▸ Text under study:
....................

Representatives of B.C.’s hospitality industry are slamming the City of Vancouver’s new public patio guidelines, which they say will cost businesses time and thousands of dollars.
The city released the new 34-page guideline package this week, which is meant to formalize the Temporary Expedited Patio Program, created in the early days of the pandemic to allow sidewalk and curbside patios.
Council voted in September to make the program permanent.
The B.C. Restaurant and Foodservices Association (BCRFA) and the B.C. Craft Brewers Guild say those guidelines will bog down what was a simple process and lifeline for small businesses in red tape, and add a price tag of about $5,000 for approval of a six square-metre patio.
“It’s going to require actual architectural drawings for your outside and your inside, which is going to cost about $3,000 and a lot of time, if you can find an architect, plus $283 and an application fee … plus square footage charges,” BCRFA president Ian Tostenson told Global News.
“It’s completely tone deaf. The city of Vancouver doesn’t understand that we are still in a pandemic and they’re sort of living in another world over there on W. 12th.”
Under the TEPP program, patio permit applications had been free.
Tostenson said even if a business could locate an architect and cover the cost of fees, they’d have to get the work done and submitted within four weeks, which he said was unrealistic.
A spokesperson for the City of Vancouver clarified Friday that the “architectural drawings” required for the applications do not need to be created by a certified professional, and need only be two-dimensional drafted line drawings to scale with accurate dimensions and labelling. The drawings are necessary to ensure patios “meet accessibility and safety needs,” the city said.
Lisa Parker, director of public space and street use for the City of Vancouver, said the new guidelines aim to keep the positive aspects of the patio program while transforming the temporary measure into permanent regulations.

....................

▸ Data shown:
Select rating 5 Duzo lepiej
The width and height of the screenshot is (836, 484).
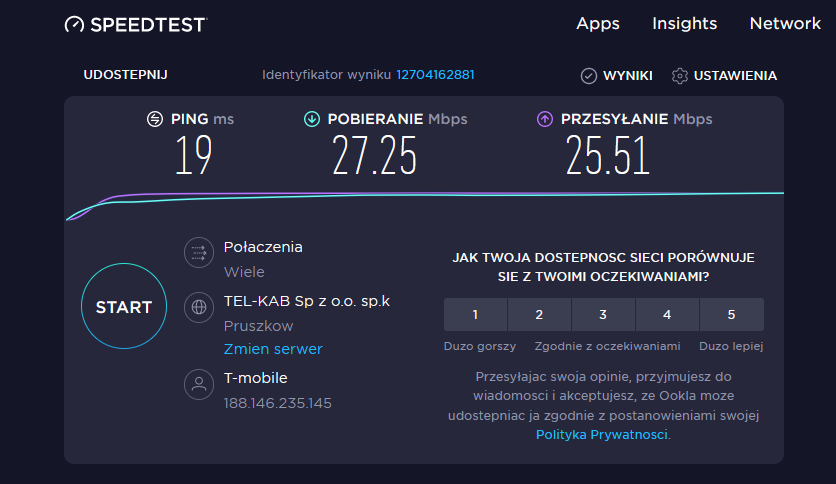point(732,314)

....................

▸ Required tasks:
• 1. In the Vancouver patio article, what did patio permit applications cost under the TEPP program?
• 2. Write the next part of the Vancouver patio article, picking up right after its last sentence.

▸ Task-by-task answers:
• 1. They had been free.

• 2.
“We’re really seeing this as an opportunity to standardize and move this forward as a new norm, a way of supporting the patio culture in a meaningful way moving forward, but also looking at some of the aspects over two few years that we heard, concerns we really needed to ensure we were approaching with consideration around accessibility and road safety in particular,” she said.
Parker said city staff had acted under direction from council last fall, and that the changes were necessary to ensure there was standardization and proper documentation for street patios as a permanent feature of the city.
Asked about concerns around the cost and bureaucracy involved, Parker said the city was open to “solution-oriented” feedback.
“We’ve gotten to today by really relying on those strong partners, so what we want to do is ensure we can come to the table, really hear the feedback, work through it together, and find ways to allow that to move forward. We’re really at the table in a listening perspective.”
According to the city, there were about 700 patios using road space in 2021.
Tostenson said street patios remain a critical boost for pandemic-beleaguered restaurants, contributing about a 30-per cent revenue boost and providing a safe and comfortable environment for people who still have safety concerns about COVID-19.
He said businesses accept that some form of application fee is necessary to cover the costs of administration, but that square-footage fees remain too onerous, and the need for architectural drawings should be scrapped.
Editor’s Note: This story has been updated with a clarification from the City of Vancouver about the patio renderings businesses must provide as a part of their applications.